WHAT THE TASK ASKS: According to the obituary of Allister Sparks, what was his first language?

Allister Sparks, 83, a prominent South African journalist who challenged apartheid and exposed a covert propaganda campaign by his government, leading to the president's downfall, died on Monday in Johannesburg.
He died of heart failure after an infection.
Sparks was the crusading editor of the Rand Daily Mail, the major voice of liberal opposition to the white Pretoria government and a champion of majority rule, when he revealed that apartheid opponent Steve Biko had been beaten to death by the police in 1977.
His paper later exposed a secret offensive by the authorities against the mainstream news media in which a slush fund was used to establish a government-friendly newspaper, the Citizen, to counter the Rand Daily Mail and to buy stakes in other publications. That revelation led to the resignation of President John Vorster in 1979.
In 1981, the Rand Daily Mail fired Sparks as part of an effort, he said, to "lower the paper's voice and to shift the emphasis more toward white readers and less toward black readers."
Sparks went on to become what he described as a war correspondent in South Africa for the Washington Post and the Observer in Britain, covering the violence that erupted between the government and the United Democratic Front, the leading anti-apartheid group.
Sparks befriended Nelson Mandela, who had been the imprisoned leader of the African National Congress. On the basis of an extensive interview, Sparks wrote a 20,000-word article for the New Yorker in 1994, titled "The Secret Revolution," on the historic negotiations that ended white minority rule. After Mandela became president, Sparks served under him as the TV news and current affairs editor of the South African Broadcasting Corp.
Allister Haddon Sparks was born on March 10, 1933, in Cathcart, in Eastern Cape Province, to Harold Sparks, a farmer, and the former Bernice Stephen. Raised among blacks in a rural area bordering a tribal reserve, his first language was Xhosa.

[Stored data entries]
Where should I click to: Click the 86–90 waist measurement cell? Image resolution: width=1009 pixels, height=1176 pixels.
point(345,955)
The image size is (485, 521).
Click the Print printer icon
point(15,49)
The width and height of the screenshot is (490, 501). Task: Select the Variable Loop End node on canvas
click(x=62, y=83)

==

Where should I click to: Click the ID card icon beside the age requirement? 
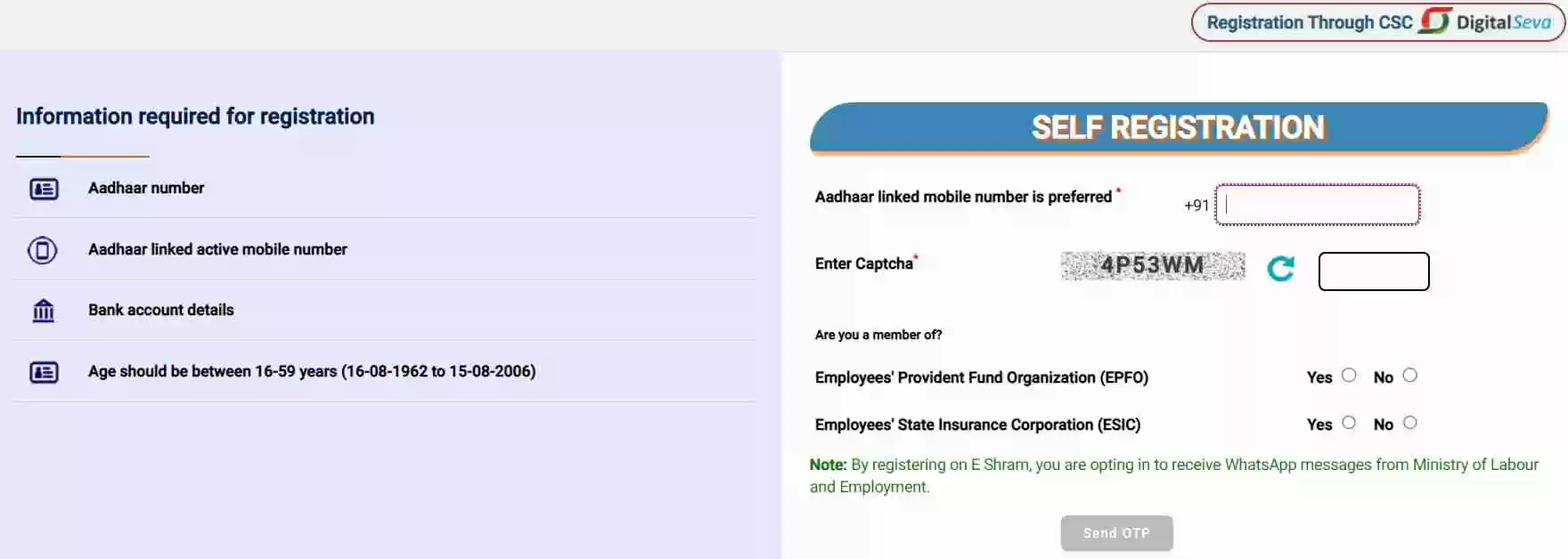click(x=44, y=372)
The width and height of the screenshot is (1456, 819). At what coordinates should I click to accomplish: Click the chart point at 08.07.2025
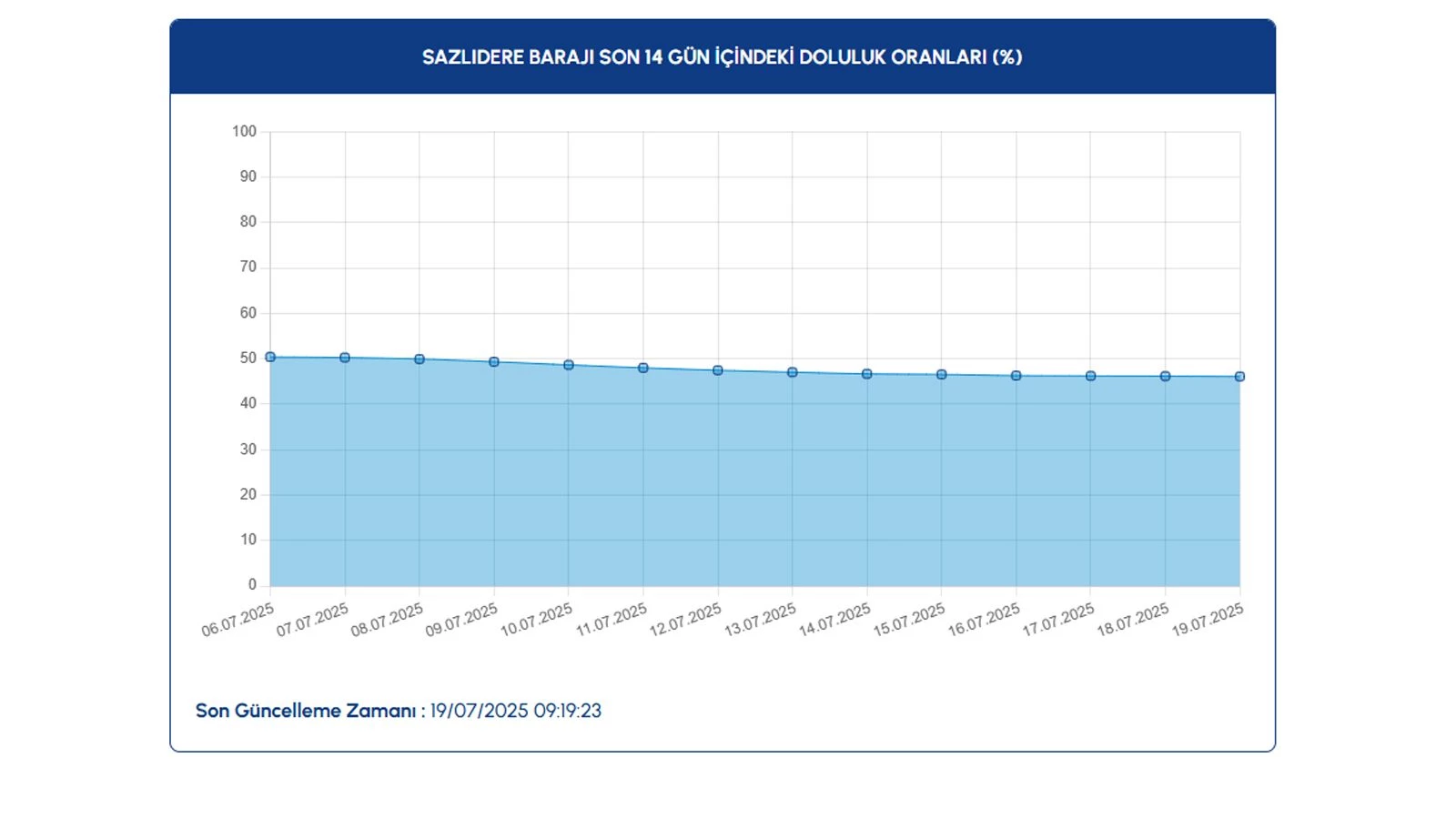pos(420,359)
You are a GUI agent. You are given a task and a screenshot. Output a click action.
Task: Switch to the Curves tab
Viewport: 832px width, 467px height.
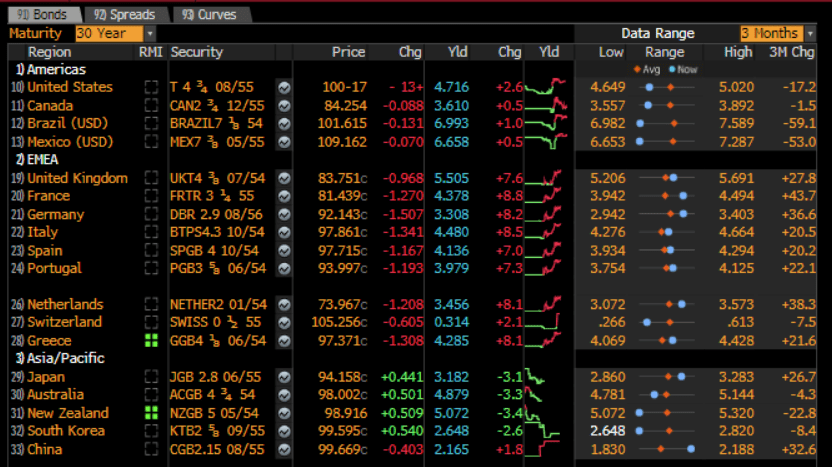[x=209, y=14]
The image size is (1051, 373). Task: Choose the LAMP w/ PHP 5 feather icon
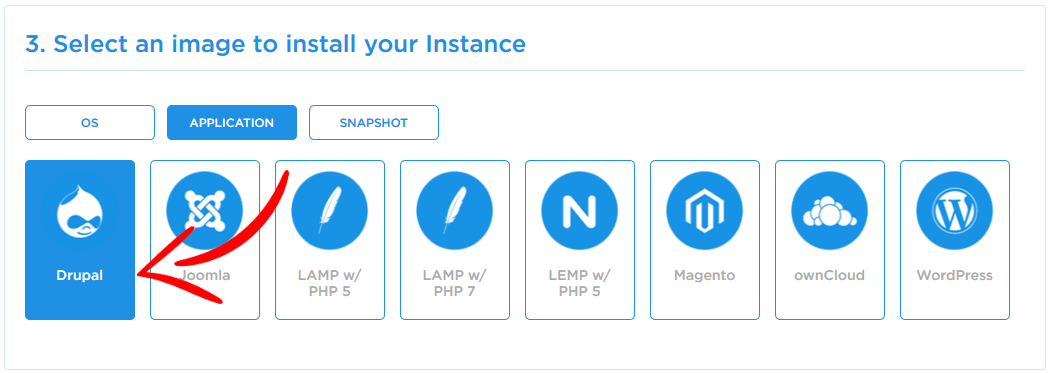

...

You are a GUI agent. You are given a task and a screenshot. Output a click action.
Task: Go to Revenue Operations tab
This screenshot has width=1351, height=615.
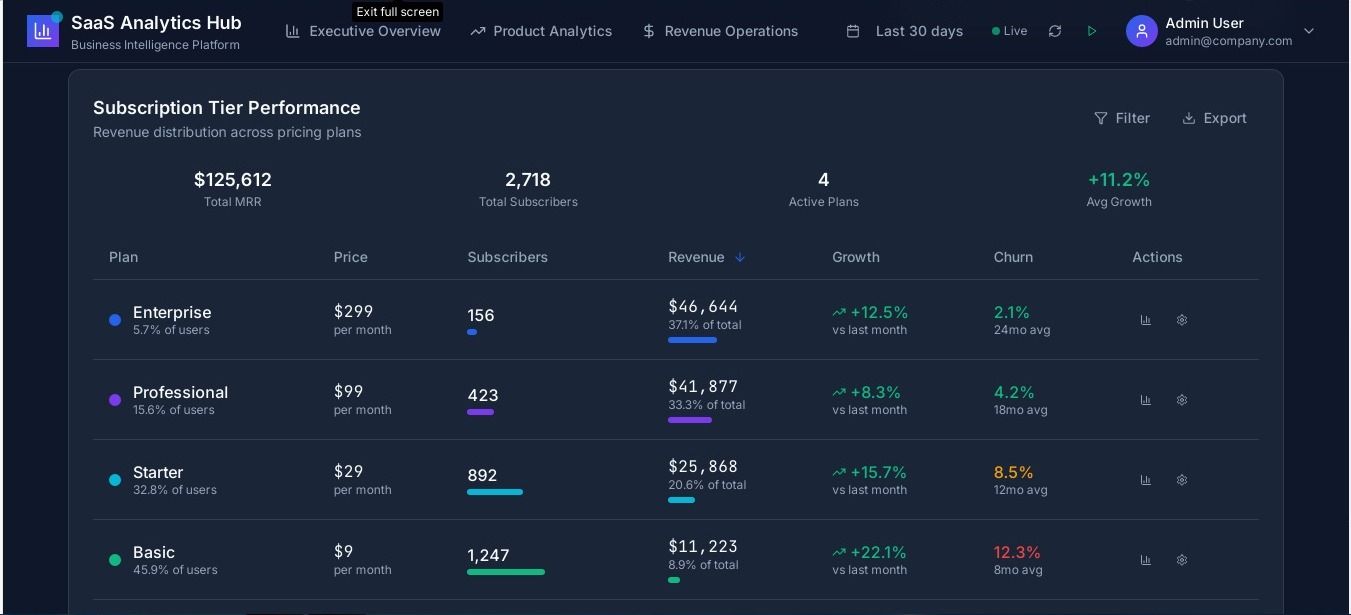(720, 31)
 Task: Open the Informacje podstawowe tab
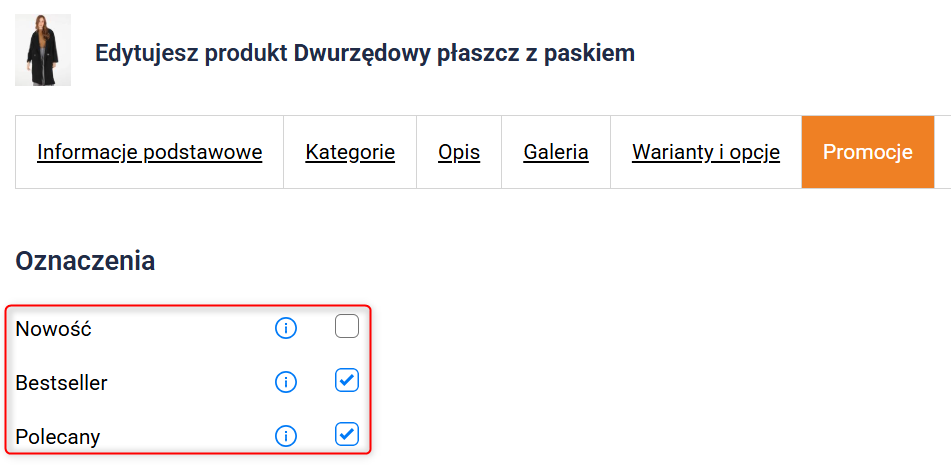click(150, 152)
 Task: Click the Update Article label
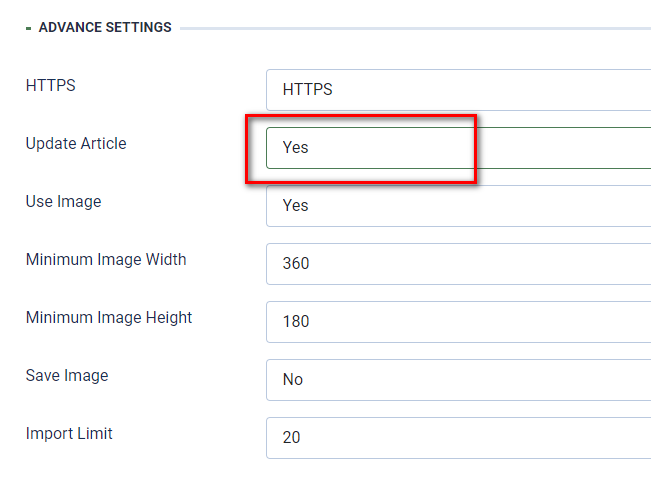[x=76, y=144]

TASK SOLUTION: Xhosa